To-do item.
Format as a numbered list the rows from the line containing "This screenshot has width=1200, height=497." down to the line containing "coordinates (485, 550).", both included, omitting any blank lines.

::: Input for this task

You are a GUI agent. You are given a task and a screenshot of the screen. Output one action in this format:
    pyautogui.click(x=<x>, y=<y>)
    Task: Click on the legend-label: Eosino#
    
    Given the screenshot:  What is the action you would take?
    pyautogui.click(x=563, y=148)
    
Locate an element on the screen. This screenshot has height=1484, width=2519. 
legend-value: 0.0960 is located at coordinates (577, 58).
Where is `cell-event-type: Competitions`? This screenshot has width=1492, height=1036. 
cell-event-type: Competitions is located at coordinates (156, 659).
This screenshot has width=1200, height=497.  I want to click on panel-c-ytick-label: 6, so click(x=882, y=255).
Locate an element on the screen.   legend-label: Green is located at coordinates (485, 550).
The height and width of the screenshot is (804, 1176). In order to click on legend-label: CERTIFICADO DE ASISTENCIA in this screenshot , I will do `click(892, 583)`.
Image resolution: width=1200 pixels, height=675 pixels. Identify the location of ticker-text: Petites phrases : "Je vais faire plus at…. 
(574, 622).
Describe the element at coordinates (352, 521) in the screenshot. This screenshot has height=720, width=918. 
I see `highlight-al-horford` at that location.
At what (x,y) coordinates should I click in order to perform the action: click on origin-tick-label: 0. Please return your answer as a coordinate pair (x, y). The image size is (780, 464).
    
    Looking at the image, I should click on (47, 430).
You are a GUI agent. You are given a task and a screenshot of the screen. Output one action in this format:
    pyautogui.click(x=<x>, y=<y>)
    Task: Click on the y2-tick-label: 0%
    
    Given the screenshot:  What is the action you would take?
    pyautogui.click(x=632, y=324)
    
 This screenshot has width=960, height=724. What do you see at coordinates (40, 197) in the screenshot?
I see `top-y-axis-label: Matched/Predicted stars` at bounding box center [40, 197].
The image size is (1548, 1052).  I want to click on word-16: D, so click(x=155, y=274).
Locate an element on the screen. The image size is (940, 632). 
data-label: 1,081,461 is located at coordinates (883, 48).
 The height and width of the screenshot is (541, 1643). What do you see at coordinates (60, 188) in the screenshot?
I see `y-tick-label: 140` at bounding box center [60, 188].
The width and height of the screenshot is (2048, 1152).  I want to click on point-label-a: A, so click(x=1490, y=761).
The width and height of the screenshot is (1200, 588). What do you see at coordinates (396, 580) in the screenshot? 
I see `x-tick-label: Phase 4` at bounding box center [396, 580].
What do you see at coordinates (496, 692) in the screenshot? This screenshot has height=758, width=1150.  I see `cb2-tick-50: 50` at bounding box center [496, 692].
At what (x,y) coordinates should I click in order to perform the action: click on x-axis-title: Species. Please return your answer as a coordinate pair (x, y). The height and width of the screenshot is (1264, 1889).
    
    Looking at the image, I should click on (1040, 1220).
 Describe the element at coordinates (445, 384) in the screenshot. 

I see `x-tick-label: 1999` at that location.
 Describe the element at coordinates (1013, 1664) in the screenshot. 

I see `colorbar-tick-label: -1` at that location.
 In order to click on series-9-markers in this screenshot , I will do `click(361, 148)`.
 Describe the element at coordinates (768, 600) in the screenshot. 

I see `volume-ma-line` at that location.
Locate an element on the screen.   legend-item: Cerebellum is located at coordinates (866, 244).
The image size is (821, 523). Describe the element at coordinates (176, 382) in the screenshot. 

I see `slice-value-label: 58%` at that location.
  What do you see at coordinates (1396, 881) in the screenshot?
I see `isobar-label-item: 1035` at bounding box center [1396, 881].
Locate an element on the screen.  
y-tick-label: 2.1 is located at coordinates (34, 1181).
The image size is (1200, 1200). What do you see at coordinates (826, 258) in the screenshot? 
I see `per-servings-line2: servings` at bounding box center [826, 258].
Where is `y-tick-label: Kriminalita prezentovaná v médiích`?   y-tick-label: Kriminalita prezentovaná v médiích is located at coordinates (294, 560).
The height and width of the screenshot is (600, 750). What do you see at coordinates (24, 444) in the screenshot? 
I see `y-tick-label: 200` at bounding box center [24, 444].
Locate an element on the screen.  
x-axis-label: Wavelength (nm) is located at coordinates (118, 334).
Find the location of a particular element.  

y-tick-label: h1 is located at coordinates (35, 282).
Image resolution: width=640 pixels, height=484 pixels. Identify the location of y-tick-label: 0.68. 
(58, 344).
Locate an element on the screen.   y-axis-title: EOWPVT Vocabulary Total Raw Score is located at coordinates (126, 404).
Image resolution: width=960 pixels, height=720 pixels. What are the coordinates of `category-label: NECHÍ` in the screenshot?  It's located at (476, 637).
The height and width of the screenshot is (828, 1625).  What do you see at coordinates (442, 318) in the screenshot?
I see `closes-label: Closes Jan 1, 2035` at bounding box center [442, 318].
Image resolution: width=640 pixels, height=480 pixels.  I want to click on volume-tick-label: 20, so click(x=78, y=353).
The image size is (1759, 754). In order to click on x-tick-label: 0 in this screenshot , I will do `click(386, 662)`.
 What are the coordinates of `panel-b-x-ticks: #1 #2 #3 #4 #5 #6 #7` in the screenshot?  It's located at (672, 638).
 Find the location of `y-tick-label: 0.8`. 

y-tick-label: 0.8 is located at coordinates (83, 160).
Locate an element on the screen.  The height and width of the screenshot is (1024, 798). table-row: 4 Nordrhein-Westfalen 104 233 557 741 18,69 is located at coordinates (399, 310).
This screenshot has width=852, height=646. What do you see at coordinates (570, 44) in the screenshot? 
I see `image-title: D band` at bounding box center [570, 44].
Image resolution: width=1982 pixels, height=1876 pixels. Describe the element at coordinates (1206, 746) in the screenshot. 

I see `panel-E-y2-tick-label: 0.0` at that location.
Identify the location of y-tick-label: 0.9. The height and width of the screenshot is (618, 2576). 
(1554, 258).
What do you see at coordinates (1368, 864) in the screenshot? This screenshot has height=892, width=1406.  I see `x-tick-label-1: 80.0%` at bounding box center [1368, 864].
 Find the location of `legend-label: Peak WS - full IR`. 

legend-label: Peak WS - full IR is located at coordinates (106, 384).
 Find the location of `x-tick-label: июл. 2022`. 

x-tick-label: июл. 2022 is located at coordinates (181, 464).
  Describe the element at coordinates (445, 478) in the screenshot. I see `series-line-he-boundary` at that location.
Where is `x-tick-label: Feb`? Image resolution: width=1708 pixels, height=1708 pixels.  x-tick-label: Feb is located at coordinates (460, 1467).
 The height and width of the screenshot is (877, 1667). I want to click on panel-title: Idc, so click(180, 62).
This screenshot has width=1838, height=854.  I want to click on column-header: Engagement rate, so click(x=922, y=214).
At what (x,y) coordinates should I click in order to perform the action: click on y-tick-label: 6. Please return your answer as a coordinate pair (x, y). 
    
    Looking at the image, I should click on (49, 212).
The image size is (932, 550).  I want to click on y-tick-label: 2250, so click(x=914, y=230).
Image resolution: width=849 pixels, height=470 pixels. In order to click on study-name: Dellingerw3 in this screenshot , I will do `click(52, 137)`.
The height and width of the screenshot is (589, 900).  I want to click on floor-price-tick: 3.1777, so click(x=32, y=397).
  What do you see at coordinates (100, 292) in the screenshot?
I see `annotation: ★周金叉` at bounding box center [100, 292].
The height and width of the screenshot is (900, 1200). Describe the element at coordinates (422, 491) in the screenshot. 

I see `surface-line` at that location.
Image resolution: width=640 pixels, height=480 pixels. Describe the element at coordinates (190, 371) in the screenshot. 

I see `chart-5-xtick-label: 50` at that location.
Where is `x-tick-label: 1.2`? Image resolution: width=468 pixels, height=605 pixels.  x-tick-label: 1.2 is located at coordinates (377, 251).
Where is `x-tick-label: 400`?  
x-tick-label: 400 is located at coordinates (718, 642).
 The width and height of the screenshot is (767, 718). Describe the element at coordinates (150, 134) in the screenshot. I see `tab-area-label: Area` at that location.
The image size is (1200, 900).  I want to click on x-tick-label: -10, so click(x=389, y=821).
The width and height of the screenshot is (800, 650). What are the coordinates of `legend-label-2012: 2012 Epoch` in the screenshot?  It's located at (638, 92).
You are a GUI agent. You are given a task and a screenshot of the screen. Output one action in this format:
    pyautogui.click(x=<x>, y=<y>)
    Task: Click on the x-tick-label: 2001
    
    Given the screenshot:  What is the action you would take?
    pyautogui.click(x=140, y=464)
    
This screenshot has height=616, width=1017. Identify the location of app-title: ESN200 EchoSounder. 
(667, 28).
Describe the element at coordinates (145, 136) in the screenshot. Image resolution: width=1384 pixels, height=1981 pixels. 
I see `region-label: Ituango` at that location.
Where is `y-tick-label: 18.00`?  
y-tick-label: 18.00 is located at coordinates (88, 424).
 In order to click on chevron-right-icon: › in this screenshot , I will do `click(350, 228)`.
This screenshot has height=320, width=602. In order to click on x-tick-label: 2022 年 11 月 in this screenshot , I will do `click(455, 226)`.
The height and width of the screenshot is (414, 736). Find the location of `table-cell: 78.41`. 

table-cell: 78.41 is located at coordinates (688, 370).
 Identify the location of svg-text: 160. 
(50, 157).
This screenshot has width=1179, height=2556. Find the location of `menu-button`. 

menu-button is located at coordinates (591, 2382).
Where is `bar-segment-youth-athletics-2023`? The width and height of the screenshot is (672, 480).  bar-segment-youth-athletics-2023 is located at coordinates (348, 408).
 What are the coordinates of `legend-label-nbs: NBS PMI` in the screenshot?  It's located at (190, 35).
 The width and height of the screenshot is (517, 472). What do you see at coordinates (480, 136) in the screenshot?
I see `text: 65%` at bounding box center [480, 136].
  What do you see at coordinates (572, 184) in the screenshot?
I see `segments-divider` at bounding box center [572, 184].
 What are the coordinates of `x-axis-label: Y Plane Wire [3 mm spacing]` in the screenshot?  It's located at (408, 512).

::::::

Solution to this task.
1. This screenshot has width=1200, height=497.  I want to click on panel-c-ytick-label: 6, so click(x=882, y=255).
2. Locate an element on the screen.   legend-label: Green is located at coordinates (485, 550).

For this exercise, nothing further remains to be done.